In my personal experience a lot of the people involved in Facebook Russian influence operations are post Soviet exodus diaspora boomers. They share the content produced by the troll farms.

lurk2 2 hours ago | parent [-]

Interesting. The extent of Russian influence I noticed peaked in the Spring of 2016. Lots of self-professed fascists were converting to East Orthodox Christianity and subscribing to the idea that Russia, Iran, North Korea, and China formed some of the last governments on earth not controlled by a Rothschild-owned central bank.

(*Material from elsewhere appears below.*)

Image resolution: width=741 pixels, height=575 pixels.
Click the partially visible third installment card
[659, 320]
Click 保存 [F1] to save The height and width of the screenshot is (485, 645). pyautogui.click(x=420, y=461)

I know of a few defectors who ended up there; one was an American that went by the name of “Texas,” while another one was a Canadian who moved there to be a farmer in hopes of protecting his family from what he saw as degenerate values being propagated by the Canadian education system. Texas was supposedly murdered by Russian soldiers while operating with Kremlin-aligned militias in the Donbas region. The Canadian is still living in Russia and has a YouTube channel.

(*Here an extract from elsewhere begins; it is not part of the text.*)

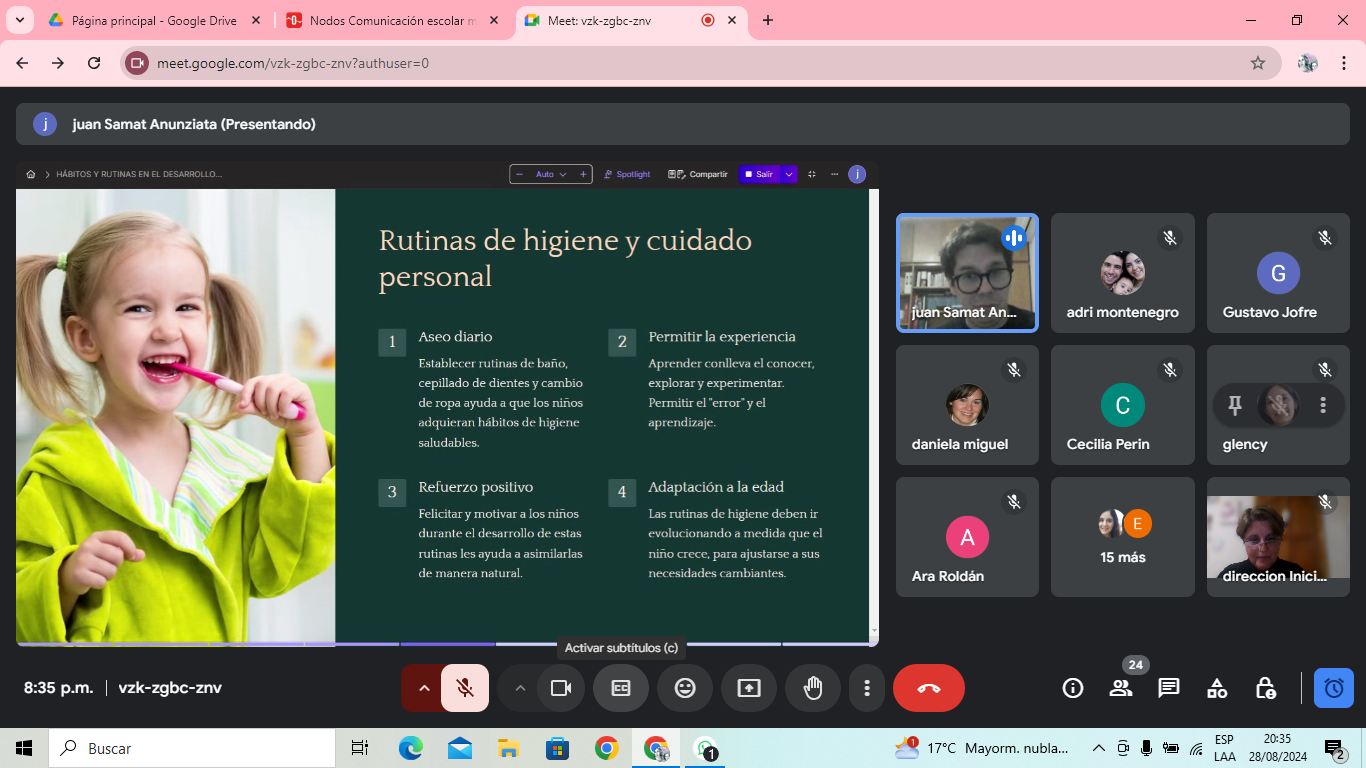Activate subtitles with the captions button
The width and height of the screenshot is (1366, 768).
[621, 688]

I suspected a regular rotation of Kremlin agents were on /pol/ during the Syrian Civil War. Russian sentiment was generally far more positive prior to the invasion. It’s possible this was all organic and just collapsed as people saw what they did to Ukraine; I really have no idea.

Frog Twitter for their part pivoted on Russia quite quickly in the early 2020s, around the time Thiel was buying out podcasts.

throwaway48476 an hour ago | parent [-]

Moving to Russia is an extreme outlier. These people exist but there's only a dozen or so. Numbers are not much different than the late Soviet era. In the 1920s thousands of Americans moved to Russia to build communism. Many also came back disillusioned, or died in a gulag.

On the other hand there's hundreds of thousands of diaspora Russians, and they're very pro russian. Richard Spencer's ex wife is a good example of this. Overall this is a much bigger impact than the dozen converts or a few thousand half hearted Harper's.

Obviously before the war Russia was less publicly objectionable. In Syria everyone just hated ISIS.

The /pol/ effect is nostalgia for worlds that no longer exist and we're not personally experienced. It's political flavored nostalgia instead of Pokémon collecting.